Records for locating displayed items
# # # #
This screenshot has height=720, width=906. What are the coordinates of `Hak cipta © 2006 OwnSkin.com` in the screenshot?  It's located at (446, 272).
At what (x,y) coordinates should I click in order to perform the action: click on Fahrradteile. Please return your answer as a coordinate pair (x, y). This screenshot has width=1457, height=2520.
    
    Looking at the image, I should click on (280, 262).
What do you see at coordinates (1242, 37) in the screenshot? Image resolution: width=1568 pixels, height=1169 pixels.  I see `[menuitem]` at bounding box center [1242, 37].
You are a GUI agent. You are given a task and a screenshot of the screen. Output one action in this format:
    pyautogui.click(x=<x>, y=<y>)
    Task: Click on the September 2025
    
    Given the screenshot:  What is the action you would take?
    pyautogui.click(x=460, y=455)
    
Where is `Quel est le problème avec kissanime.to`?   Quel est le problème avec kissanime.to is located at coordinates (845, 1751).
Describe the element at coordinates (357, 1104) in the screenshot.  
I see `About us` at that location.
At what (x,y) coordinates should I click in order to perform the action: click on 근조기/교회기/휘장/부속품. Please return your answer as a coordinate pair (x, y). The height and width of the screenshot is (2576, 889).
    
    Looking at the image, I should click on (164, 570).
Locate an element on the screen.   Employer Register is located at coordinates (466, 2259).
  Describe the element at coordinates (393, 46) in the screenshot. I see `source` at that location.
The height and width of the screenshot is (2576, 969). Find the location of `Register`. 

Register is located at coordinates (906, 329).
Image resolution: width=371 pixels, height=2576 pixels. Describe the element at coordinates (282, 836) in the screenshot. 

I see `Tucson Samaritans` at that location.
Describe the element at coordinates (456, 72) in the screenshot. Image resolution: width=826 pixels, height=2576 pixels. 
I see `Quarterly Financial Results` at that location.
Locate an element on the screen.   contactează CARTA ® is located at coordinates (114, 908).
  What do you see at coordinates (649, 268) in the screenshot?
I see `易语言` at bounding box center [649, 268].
# # # #
## DIRECTIONS
Reproduce every line of the material above without altering any of it.

## EXPECTED ANSWER
This screenshot has height=720, width=906. What are the coordinates of `Hak cipta © 2006 OwnSkin.com` in the screenshot?  It's located at (446, 272).
At what (x,y) coordinates should I click in order to perform the action: click on Fahrradteile. Please return your answer as a coordinate pair (x, y). This screenshot has width=1457, height=2520.
    
    Looking at the image, I should click on (280, 262).
What do you see at coordinates (1242, 37) in the screenshot? Image resolution: width=1568 pixels, height=1169 pixels.  I see `[menuitem]` at bounding box center [1242, 37].
You are a GUI agent. You are given a task and a screenshot of the screen. Output one action in this format:
    pyautogui.click(x=<x>, y=<y>)
    Task: Click on the September 2025
    
    Given the screenshot:  What is the action you would take?
    pyautogui.click(x=460, y=455)
    
Where is `Quel est le problème avec kissanime.to`?   Quel est le problème avec kissanime.to is located at coordinates (845, 1751).
Describe the element at coordinates (357, 1104) in the screenshot.  
I see `About us` at that location.
At what (x,y) coordinates should I click in order to perform the action: click on 근조기/교회기/휘장/부속품. Please return your answer as a coordinate pair (x, y). The height and width of the screenshot is (2576, 889).
    
    Looking at the image, I should click on (164, 570).
Locate an element on the screen.   Employer Register is located at coordinates (466, 2259).
  Describe the element at coordinates (393, 46) in the screenshot. I see `source` at that location.
The height and width of the screenshot is (2576, 969). Find the location of `Register`. 

Register is located at coordinates (906, 329).
Image resolution: width=371 pixels, height=2576 pixels. Describe the element at coordinates (282, 836) in the screenshot. 

I see `Tucson Samaritans` at that location.
Describe the element at coordinates (456, 72) in the screenshot. Image resolution: width=826 pixels, height=2576 pixels. 
I see `Quarterly Financial Results` at that location.
Locate an element on the screen.   contactează CARTA ® is located at coordinates (114, 908).
  What do you see at coordinates (649, 268) in the screenshot?
I see `易语言` at bounding box center [649, 268].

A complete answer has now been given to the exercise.